_DIRECTIVE_
Please put the lines into a numbered list, starting with the line that contains "You are a computer-use" and going on through the line that contains "[x=520, y=8]", with blank lines skipped. Leave the pictures out of your answer.

_DATA SECTION_
— start —
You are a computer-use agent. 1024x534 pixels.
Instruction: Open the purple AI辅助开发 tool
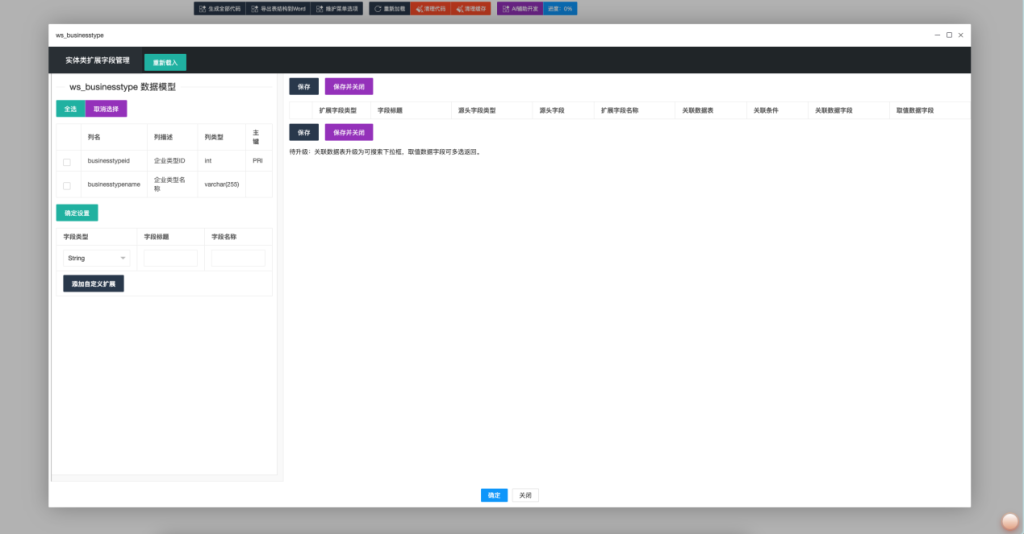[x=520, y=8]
— end —
— start —
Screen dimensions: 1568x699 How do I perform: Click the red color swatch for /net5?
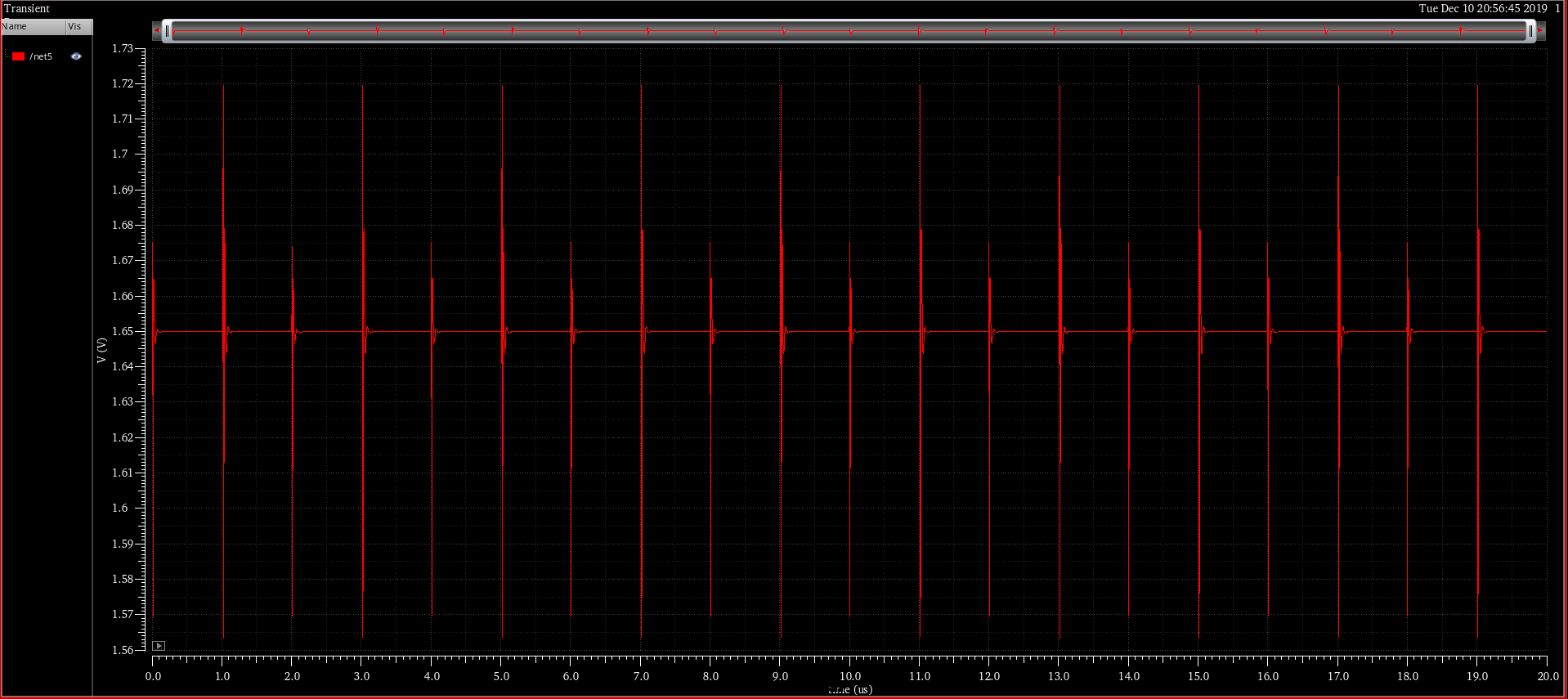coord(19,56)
— end —
_RESULT FOR THIS EXERCISE_
1. You are a computer-use agent. 1024x534 pixels.
2. Instruction: Open the purple AI辅助开发 tool
3. [x=520, y=8]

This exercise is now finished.